Wang Zhenyao's office looks like a battlefield command station.
On the wall behind his desk hangs a large poster printed with the four levels of disaster response.
To the right hangs a large satellite map of Beichuan county, one of the areas hit hardest by the May 12 earthquake.
"How we respond to a disaster is similar with how we react in a war," Wang said.
He had been the top disaster and relief official during the most devastating quake in three decades before assuming his current post last month as head of the Social Welfare and Charity Promotion Department.
Under orders from Premier Wen Jiabao and Vice-Premier Hui Liangyu, Wang and his staff set up an office in Chengdu on May 15.
He had set foot in nearly every quake-affected county within 15 days.
"We fought hard, responded quickly and effectively, and we won," he said of the disaster relief work.
He said the success was due to a number of factors.
"It was because the country spent years establishing natural disaster rescue and relief systems, building up charitable organizations, advancing ideas stemming from international cooperation, developing technologies, and coordinating among various ministries and the military."
In 1998, the State Council issued the China Disaster Reduction Plan . And in 2005, the country set up a national commission on disaster reduction and prevention with coordinating offices at local levels.
The ministry has developed a four-level emergency-response system, which ensured the delivery of food and goods to quake victims within 24 hours, he said.
"It is hard to win a battle like this without experience or coordination."
Although he has long known China has more natural disasters than any other country, Wang said he was shocked by the scale of the earthquake, and by the rescue and relief efforts it required.
"So many people died.
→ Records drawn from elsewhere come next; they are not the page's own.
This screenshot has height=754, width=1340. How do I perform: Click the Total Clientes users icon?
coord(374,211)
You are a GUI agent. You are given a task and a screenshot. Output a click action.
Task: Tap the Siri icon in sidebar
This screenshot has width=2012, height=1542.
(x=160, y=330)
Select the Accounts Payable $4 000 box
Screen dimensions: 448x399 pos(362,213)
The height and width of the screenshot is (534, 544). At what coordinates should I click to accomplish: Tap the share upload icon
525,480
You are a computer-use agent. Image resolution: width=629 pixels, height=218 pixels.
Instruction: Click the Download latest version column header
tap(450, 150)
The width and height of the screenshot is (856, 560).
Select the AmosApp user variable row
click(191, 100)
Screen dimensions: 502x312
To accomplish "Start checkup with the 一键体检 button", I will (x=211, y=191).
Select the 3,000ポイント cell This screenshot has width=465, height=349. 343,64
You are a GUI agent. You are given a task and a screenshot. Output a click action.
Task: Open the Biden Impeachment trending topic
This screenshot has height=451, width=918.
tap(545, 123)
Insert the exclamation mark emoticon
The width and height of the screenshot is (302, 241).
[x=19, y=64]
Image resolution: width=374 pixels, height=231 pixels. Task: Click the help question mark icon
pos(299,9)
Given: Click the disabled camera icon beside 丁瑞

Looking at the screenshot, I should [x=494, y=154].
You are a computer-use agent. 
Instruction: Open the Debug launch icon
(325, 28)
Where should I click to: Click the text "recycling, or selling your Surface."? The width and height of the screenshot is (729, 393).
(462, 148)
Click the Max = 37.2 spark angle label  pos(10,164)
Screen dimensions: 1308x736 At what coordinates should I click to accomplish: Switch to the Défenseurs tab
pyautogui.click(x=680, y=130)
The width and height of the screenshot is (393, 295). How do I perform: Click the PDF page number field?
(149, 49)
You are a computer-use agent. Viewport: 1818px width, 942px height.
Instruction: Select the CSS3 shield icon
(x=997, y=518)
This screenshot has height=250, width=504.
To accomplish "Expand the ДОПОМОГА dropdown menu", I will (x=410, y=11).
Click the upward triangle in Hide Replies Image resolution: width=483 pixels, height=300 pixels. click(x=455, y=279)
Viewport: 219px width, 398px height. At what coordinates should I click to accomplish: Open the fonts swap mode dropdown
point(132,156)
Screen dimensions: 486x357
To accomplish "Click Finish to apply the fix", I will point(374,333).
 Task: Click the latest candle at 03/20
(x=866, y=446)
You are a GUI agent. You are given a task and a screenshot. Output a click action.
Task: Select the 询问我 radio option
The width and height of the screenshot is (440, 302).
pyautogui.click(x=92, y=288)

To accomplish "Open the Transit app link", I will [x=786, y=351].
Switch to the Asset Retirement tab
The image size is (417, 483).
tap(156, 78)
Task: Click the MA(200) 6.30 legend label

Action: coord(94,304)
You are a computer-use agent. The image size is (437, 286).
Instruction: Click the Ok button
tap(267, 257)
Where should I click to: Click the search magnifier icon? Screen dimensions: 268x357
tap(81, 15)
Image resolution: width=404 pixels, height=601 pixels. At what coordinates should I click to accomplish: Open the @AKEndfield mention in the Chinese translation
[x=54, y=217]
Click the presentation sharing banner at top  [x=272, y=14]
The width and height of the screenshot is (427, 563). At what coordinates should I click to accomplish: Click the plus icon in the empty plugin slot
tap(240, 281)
The survivors asked for food, water and tents," he recalled.
The most challenging moment was when Sichuan's provincial government asked him for 3 million tents on May 21, he said.
"Our stocks were running out, and there was no time to manufacture enough tents," he recalled.
Previously, the demand for tents had averaged about 10,000 every year.
In response, Wang and his office developed a strategy in which each province would assist one quake-affected county. The move proved effective, he said.
"The 21 provinces were like 21 big cranes, and the problem was solved in three days," he said.
Wang said many losses could have been avoided if disaster-prevention measures had been observed.
He often cited the example of Sangzao high school, where about 2,300 faculty members and students made it out of the building unscathed because they had run fire drills before.
Only 5 percent of Chinese have ever done a fire drill, he said.